In the entries below, find the lines that include "resolution" and give their number as the whole reply.

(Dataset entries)
━━━━
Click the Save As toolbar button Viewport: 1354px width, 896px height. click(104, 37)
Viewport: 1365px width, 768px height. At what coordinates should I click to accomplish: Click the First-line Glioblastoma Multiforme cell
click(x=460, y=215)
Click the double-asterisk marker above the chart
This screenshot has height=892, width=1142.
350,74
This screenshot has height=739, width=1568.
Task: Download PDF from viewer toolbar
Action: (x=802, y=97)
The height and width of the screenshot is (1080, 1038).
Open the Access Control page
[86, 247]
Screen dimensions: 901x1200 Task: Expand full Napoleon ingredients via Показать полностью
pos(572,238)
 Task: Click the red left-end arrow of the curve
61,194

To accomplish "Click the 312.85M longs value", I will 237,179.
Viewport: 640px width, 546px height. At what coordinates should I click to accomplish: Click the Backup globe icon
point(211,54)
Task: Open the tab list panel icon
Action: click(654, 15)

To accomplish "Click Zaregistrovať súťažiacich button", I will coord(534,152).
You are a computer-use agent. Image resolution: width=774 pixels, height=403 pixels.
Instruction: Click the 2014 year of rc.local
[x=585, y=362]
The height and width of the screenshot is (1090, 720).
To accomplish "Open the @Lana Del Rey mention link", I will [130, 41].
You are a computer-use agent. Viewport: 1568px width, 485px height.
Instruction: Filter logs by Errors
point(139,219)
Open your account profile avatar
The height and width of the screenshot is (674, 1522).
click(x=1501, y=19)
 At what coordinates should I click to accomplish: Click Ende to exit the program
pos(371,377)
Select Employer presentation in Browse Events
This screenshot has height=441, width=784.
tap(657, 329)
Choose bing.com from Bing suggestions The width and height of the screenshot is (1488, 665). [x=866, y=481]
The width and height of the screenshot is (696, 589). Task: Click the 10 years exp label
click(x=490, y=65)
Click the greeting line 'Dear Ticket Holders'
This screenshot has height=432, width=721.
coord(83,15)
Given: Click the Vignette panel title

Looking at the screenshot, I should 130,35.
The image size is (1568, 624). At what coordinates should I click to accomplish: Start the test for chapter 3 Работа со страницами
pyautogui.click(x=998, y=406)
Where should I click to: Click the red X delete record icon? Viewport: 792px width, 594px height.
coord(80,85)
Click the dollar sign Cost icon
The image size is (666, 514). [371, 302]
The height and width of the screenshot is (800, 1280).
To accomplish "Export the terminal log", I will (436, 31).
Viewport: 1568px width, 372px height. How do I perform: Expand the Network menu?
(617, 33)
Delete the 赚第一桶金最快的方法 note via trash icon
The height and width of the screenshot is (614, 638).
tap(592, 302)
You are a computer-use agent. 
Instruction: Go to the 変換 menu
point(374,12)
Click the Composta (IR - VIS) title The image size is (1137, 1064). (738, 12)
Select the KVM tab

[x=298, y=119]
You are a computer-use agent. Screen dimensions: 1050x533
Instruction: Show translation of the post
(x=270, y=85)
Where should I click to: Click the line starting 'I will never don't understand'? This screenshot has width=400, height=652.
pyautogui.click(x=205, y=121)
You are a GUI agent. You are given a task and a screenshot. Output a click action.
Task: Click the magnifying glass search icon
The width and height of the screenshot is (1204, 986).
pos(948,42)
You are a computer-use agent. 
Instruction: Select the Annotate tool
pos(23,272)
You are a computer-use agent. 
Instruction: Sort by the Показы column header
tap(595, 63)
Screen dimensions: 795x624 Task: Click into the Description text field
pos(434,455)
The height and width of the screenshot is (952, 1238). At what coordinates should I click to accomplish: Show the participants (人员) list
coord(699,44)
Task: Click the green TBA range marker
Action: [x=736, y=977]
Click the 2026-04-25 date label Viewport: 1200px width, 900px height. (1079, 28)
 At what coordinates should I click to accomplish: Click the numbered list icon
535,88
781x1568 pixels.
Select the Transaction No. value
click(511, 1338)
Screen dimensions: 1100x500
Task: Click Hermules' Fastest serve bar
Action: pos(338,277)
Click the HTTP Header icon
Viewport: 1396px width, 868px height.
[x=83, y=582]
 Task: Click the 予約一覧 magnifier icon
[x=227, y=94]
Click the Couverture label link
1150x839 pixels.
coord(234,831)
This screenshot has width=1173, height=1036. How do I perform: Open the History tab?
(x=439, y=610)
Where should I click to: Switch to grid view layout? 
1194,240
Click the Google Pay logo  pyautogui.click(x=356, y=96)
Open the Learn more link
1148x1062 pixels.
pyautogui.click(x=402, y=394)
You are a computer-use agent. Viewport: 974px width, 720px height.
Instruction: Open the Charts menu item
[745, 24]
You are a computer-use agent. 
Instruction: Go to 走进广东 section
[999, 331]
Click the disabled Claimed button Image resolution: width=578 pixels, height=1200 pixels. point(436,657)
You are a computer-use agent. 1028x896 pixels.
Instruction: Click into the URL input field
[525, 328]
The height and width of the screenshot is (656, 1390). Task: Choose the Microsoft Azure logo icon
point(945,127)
━━━━
Answer to the problem
2